Que faudrait-il faire ?
"Si l’on veut avoir dans notre pays un haut niveau qui excelle, avec de la densité au niveau des athlètes, il faut avoir les structures qui suivent, au niveau des clubs, des associations, des comités régionaux, et la volonté aussi de l’équipe de France de mettre toutes les structures d’entraînement, technique, physique. Bref, on sait ce qu’il faut faire pour réussir, d’autres le font. Ce n’est pas difficile de prendre ce que les autres font de bien et de l’adapter à notre modèle. Mais on ne le fait pas parce qu’on a un bon prétexte, on n’a pas les moyens de le faire".
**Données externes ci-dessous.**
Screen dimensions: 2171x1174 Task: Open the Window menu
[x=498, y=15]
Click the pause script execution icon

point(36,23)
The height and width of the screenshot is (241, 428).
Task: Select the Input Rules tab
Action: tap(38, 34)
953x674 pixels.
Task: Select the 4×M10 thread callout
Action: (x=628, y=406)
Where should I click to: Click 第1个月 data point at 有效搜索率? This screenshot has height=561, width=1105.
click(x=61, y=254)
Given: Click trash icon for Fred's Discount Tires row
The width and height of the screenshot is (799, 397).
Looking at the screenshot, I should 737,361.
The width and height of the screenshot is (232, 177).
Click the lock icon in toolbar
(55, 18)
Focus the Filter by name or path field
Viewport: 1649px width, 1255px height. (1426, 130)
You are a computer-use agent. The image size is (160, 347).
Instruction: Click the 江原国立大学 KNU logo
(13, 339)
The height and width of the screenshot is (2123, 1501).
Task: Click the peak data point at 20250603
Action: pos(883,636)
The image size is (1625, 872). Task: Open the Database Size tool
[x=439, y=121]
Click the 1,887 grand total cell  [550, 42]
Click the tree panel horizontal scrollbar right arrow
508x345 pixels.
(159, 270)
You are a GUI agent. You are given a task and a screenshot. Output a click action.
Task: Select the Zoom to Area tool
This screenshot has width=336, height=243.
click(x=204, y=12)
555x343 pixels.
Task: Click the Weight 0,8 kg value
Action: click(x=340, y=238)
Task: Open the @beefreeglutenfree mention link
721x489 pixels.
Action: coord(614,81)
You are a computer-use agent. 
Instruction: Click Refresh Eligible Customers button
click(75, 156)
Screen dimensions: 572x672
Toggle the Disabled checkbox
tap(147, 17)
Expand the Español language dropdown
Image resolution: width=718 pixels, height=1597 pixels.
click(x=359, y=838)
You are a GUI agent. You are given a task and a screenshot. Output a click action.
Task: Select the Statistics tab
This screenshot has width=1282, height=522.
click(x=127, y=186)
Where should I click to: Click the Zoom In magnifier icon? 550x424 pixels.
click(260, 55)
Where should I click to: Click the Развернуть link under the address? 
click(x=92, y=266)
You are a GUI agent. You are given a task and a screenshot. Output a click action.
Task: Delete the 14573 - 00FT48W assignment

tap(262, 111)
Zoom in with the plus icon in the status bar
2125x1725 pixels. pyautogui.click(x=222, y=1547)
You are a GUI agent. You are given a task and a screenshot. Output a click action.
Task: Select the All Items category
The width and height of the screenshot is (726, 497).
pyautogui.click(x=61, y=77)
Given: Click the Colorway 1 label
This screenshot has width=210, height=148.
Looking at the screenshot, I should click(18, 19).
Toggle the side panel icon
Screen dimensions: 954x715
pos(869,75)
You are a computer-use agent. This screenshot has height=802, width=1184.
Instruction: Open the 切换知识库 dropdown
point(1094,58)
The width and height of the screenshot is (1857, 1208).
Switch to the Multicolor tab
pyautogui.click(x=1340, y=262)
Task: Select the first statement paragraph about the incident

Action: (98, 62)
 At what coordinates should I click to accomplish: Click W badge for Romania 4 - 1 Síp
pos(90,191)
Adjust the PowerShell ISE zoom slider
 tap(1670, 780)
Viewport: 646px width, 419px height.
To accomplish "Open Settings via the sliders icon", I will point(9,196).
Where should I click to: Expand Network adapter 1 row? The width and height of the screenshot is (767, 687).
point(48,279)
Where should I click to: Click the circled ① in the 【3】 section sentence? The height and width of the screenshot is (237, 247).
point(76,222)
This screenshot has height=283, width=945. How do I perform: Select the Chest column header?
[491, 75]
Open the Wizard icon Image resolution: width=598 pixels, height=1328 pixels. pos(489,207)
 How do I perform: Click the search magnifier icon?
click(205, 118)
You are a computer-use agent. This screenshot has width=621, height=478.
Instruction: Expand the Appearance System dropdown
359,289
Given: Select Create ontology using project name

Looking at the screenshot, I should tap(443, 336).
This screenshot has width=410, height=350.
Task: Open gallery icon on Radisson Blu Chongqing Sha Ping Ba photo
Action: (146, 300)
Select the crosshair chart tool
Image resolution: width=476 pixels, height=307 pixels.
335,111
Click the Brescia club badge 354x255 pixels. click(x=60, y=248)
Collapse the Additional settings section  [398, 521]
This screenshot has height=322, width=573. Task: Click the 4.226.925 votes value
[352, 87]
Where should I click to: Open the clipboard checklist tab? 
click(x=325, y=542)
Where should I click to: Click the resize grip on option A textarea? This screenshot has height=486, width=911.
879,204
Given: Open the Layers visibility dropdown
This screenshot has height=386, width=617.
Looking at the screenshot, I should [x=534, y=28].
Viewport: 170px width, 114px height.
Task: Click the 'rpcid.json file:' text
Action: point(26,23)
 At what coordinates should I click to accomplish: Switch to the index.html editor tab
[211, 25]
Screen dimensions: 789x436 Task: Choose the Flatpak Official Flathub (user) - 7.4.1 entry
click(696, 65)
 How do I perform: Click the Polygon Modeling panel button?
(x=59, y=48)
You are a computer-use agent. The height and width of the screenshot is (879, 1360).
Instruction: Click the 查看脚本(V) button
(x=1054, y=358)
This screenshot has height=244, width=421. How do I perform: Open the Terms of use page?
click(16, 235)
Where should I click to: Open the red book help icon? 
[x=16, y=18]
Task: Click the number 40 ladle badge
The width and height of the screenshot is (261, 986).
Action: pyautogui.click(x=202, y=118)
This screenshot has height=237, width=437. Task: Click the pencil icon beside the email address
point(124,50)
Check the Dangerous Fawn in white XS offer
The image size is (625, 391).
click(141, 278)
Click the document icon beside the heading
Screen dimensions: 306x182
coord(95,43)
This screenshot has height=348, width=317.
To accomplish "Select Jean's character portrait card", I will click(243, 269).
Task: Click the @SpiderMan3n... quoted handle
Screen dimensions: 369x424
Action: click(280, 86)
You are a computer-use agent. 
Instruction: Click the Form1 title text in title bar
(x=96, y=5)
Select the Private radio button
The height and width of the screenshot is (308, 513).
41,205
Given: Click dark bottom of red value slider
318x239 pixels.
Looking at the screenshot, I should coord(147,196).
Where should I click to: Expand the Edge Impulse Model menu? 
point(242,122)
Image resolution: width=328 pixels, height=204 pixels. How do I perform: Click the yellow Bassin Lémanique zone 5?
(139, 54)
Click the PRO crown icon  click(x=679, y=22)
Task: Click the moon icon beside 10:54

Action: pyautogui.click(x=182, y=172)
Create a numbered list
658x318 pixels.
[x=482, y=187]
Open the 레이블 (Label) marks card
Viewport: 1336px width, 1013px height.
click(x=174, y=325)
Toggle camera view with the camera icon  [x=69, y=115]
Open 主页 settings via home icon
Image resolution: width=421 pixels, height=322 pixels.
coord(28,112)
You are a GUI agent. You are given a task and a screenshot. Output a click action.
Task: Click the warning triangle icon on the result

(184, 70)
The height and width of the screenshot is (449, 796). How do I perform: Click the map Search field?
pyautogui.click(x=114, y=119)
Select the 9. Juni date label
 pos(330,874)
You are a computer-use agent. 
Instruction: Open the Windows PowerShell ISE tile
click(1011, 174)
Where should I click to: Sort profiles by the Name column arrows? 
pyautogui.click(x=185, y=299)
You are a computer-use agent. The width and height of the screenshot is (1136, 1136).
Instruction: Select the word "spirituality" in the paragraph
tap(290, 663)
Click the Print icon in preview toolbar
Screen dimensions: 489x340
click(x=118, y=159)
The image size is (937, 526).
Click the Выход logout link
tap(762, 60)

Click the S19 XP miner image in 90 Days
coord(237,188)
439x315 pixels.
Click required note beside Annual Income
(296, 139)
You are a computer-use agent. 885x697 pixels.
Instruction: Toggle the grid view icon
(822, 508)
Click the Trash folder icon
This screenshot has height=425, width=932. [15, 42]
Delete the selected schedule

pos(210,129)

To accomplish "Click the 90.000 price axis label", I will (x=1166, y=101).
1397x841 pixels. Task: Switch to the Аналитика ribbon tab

Ca vivote depuis Albertville

On a l’impression que le soufflet est retombé depuis ton succès à Albertville en 1992…
"Moi, j’étais dans la situation dans laquelle sont les Canadiens aujourd’hui. Des moyens avaient été mis en place dans l’optique des Jeux Olympiques, et on a eu les entraîneurs, les hommes. Ils ont été excellents, ont fait le job. Les moyens avaient été mis pour avoir de belles médailles françaises. Et cela a donné un coup d'accélérateur. Puis les moyens se sont réduits puisque nous n’avons pas organisé de JO depuis. En France, c’est vrai que c’est plus facile de dire dans les arbitrages qu’on va orienter un peu plus de budget sur les équipes de France de ski ou de patinage. Il y a alors une redistribution des cartes qui se fait. Il y a moins de moyens, moins de partenaires. Ou alors ceux qui sont là payent un peu moins cher parce qu’on a moins de choses à donner. C’est une espèce de cercle vicieux. On passe d’une belle nation de sport à une nation moyenne. Il ne faut pas non plus dire que tout est issu des moyens. Il y a la qualité des hommes, la qualité des staffs, le talent des skieurs. Mais il faut pourvoir aller le détecter, avoir cette maturité, cette expérience. Aujourd’hui, c’est difficile. On a de très très bons entraineurs en France mais qui parfois partent à l’étranger pour les moyens mis à disposition, ou le salaire plus important. C’est comme pour les entreprises. Aujourd’hui la concurrence est internationale. Si l’on oublie ça, on va rester à faire ce que l’on sait faire, en mettant les moyens qu’on juge nécessaire et qui sont insuffisant pour ne pas se faire dépasser par la concurrence".